Saved data entries
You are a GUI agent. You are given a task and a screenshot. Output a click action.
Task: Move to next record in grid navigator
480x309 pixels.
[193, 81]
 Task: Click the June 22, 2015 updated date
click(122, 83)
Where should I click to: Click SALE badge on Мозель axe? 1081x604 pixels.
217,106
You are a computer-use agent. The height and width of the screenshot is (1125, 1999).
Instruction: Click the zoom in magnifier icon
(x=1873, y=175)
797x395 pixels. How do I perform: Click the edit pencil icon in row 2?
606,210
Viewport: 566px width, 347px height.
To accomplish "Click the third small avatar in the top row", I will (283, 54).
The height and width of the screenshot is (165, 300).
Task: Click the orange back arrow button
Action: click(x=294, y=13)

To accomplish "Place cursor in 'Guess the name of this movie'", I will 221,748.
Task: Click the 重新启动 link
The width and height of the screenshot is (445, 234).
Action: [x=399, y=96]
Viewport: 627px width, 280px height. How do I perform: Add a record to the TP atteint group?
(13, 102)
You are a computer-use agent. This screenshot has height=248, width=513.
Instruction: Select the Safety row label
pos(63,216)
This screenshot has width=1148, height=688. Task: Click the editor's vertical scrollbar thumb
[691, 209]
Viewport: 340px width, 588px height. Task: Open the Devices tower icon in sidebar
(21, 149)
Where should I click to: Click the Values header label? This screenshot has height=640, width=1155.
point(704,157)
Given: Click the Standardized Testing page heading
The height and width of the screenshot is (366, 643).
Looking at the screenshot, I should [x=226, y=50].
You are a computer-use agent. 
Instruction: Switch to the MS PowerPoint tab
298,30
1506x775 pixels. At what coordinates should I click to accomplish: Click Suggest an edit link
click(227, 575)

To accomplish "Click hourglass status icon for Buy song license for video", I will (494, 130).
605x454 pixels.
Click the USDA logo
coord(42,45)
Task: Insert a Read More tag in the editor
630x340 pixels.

*Challenge*. Rewrite all the lines above as a numbered list, leaving out any blank ones.

*Solution to this problem*.
1. You are a GUI agent. You are given a task and a screenshot. Output a click action.
2. Task: Move to next record in grid navigator
3. 480x309 pixels.
4. [193, 81]
5.  Task: Click the June 22, 2015 updated date
6. click(122, 83)
7. Where should I click to: Click SALE badge on Мозель axe? 1081x604 pixels.
8. 217,106
9. You are a computer-use agent. The height and width of the screenshot is (1125, 1999).
10. Instruction: Click the zoom in magnifier icon
11. (x=1873, y=175)
12. 797x395 pixels. How do I perform: Click the edit pencil icon in row 2?
13. 606,210
14. Viewport: 566px width, 347px height.
15. To accomplish "Click the third small avatar in the top row", I will (283, 54).
16. The height and width of the screenshot is (165, 300).
17. Task: Click the orange back arrow button
18. Action: click(x=294, y=13)
19. To accomplish "Place cursor in 'Guess the name of this movie'", I will 221,748.
20. Task: Click the 重新启动 link
21. The width and height of the screenshot is (445, 234).
22. Action: [x=399, y=96]
23. Viewport: 627px width, 280px height. How do I perform: Add a record to the TP atteint group?
24. (13, 102)
25. You are a computer-use agent. This screenshot has height=248, width=513.
26. Instruction: Select the Safety row label
27. pos(63,216)
28. This screenshot has width=1148, height=688. Task: Click the editor's vertical scrollbar thumb
29. [691, 209]
30. Viewport: 340px width, 588px height. Task: Open the Devices tower icon in sidebar
31. (21, 149)
32. Where should I click to: Click the Values header label? This screenshot has height=640, width=1155.
33. point(704,157)
34. Given: Click the Standardized Testing page heading
35. The height and width of the screenshot is (366, 643).
36. Looking at the screenshot, I should [x=226, y=50].
37. You are a computer-use agent. 
38. Instruction: Switch to the MS PowerPoint tab
39. 298,30
40. 1506x775 pixels. At what coordinates should I click to accomplish: Click Suggest an edit link
41. click(227, 575)
42. To accomplish "Click hourglass status icon for Buy song license for video", I will (494, 130).
43. 605x454 pixels.
44. Click the USDA logo
45. coord(42,45)
46. Task: Insert a Read More tag in the editor
47. 630x340 pixels.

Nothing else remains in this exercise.